Collected data:
== Segment start ==

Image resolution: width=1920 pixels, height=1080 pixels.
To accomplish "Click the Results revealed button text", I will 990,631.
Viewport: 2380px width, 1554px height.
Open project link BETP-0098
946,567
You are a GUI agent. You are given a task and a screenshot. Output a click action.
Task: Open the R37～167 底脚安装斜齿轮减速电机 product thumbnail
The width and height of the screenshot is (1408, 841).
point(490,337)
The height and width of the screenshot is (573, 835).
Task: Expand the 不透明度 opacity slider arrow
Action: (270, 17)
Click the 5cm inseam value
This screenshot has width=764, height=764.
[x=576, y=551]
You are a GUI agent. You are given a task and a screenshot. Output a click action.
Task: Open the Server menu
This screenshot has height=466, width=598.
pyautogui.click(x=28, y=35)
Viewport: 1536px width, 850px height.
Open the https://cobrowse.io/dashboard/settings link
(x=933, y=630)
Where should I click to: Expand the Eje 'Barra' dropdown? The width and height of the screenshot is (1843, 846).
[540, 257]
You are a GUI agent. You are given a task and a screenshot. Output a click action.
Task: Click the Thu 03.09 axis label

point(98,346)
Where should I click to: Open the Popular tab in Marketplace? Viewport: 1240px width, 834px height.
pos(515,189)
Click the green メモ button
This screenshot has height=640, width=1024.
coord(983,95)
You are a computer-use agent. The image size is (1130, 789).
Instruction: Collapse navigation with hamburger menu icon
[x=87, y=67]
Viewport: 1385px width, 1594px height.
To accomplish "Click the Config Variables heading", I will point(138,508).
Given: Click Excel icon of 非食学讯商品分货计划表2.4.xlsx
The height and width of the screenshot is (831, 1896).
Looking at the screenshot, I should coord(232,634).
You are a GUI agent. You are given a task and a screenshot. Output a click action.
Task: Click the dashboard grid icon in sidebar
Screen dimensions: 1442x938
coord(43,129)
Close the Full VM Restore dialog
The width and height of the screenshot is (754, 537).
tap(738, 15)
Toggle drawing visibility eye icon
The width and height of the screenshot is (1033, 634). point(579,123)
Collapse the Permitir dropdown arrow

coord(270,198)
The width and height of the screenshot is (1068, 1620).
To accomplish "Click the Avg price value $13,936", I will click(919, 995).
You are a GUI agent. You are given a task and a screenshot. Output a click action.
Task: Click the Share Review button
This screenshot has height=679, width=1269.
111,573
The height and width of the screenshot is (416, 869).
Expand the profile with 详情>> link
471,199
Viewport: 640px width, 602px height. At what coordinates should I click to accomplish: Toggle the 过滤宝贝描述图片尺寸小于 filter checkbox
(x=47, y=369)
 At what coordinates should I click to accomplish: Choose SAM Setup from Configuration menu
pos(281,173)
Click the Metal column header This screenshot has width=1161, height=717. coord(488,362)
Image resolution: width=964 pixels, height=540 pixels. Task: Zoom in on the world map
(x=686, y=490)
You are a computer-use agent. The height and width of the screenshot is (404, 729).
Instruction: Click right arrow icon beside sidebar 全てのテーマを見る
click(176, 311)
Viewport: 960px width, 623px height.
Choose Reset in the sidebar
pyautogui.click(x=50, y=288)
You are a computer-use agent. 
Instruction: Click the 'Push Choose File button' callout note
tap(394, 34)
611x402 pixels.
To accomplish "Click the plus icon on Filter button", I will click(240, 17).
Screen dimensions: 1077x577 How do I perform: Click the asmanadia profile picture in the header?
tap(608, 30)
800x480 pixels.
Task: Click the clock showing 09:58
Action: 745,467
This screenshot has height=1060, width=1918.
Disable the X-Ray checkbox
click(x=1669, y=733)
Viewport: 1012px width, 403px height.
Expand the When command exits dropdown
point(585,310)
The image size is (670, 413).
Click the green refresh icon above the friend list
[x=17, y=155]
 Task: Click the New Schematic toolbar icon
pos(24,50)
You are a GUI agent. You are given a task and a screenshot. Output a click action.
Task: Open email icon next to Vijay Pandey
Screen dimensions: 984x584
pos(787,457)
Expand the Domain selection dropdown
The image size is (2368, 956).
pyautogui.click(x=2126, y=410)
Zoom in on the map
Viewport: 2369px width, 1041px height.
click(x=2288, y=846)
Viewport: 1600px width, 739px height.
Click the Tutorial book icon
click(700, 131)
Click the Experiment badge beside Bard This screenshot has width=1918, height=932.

== Segment end ==

## Exercise:
Set every record down word for word, omitting none.

## Result below:
Image resolution: width=1920 pixels, height=1080 pixels.
To accomplish "Click the Results revealed button text", I will 990,631.
Viewport: 2380px width, 1554px height.
Open project link BETP-0098
946,567
You are a GUI agent. You are given a task and a screenshot. Output a click action.
Task: Open the R37～167 底脚安装斜齿轮减速电机 product thumbnail
The width and height of the screenshot is (1408, 841).
point(490,337)
The height and width of the screenshot is (573, 835).
Task: Expand the 不透明度 opacity slider arrow
Action: (270, 17)
Click the 5cm inseam value
This screenshot has width=764, height=764.
[x=576, y=551]
You are a GUI agent. You are given a task and a screenshot. Output a click action.
Task: Open the Server menu
This screenshot has height=466, width=598.
pyautogui.click(x=28, y=35)
Viewport: 1536px width, 850px height.
Open the https://cobrowse.io/dashboard/settings link
(x=933, y=630)
Where should I click to: Expand the Eje 'Barra' dropdown? The width and height of the screenshot is (1843, 846).
[540, 257]
You are a GUI agent. You are given a task and a screenshot. Output a click action.
Task: Click the Thu 03.09 axis label

point(98,346)
Where should I click to: Open the Popular tab in Marketplace? Viewport: 1240px width, 834px height.
pos(515,189)
Click the green メモ button
This screenshot has height=640, width=1024.
coord(983,95)
You are a computer-use agent. The image size is (1130, 789).
Instruction: Collapse navigation with hamburger menu icon
[x=87, y=67]
Viewport: 1385px width, 1594px height.
To accomplish "Click the Config Variables heading", I will point(138,508).
Given: Click Excel icon of 非食学讯商品分货计划表2.4.xlsx
The height and width of the screenshot is (831, 1896).
Looking at the screenshot, I should coord(232,634).
You are a GUI agent. You are given a task and a screenshot. Output a click action.
Task: Click the dashboard grid icon in sidebar
Screen dimensions: 1442x938
coord(43,129)
Close the Full VM Restore dialog
The width and height of the screenshot is (754, 537).
tap(738, 15)
Toggle drawing visibility eye icon
The width and height of the screenshot is (1033, 634). point(579,123)
Collapse the Permitir dropdown arrow

coord(270,198)
The width and height of the screenshot is (1068, 1620).
To accomplish "Click the Avg price value $13,936", I will click(919, 995).
You are a GUI agent. You are given a task and a screenshot. Output a click action.
Task: Click the Share Review button
This screenshot has height=679, width=1269.
111,573
The height and width of the screenshot is (416, 869).
Expand the profile with 详情>> link
471,199
Viewport: 640px width, 602px height. At what coordinates should I click to accomplish: Toggle the 过滤宝贝描述图片尺寸小于 filter checkbox
(x=47, y=369)
 At what coordinates should I click to accomplish: Choose SAM Setup from Configuration menu
pos(281,173)
Click the Metal column header This screenshot has width=1161, height=717. coord(488,362)
Image resolution: width=964 pixels, height=540 pixels. Task: Zoom in on the world map
(x=686, y=490)
You are a computer-use agent. The height and width of the screenshot is (404, 729).
Instruction: Click right arrow icon beside sidebar 全てのテーマを見る
click(176, 311)
Viewport: 960px width, 623px height.
Choose Reset in the sidebar
pyautogui.click(x=50, y=288)
You are a computer-use agent. 
Instruction: Click the 'Push Choose File button' callout note
tap(394, 34)
611x402 pixels.
To accomplish "Click the plus icon on Filter button", I will click(240, 17).
Screen dimensions: 1077x577 How do I perform: Click the asmanadia profile picture in the header?
tap(608, 30)
800x480 pixels.
Task: Click the clock showing 09:58
Action: 745,467
This screenshot has height=1060, width=1918.
Disable the X-Ray checkbox
click(x=1669, y=733)
Viewport: 1012px width, 403px height.
Expand the When command exits dropdown
point(585,310)
The image size is (670, 413).
Click the green refresh icon above the friend list
[x=17, y=155]
 Task: Click the New Schematic toolbar icon
pos(24,50)
You are a GUI agent. You are given a task and a screenshot. Output a click action.
Task: Open email icon next to Vijay Pandey
Screen dimensions: 984x584
pos(787,457)
Expand the Domain selection dropdown
The image size is (2368, 956).
pyautogui.click(x=2126, y=410)
Zoom in on the map
Viewport: 2369px width, 1041px height.
click(x=2288, y=846)
Viewport: 1600px width, 739px height.
Click the Tutorial book icon
click(700, 131)
Click the Experiment badge beside Bard This screenshot has width=1918, height=932.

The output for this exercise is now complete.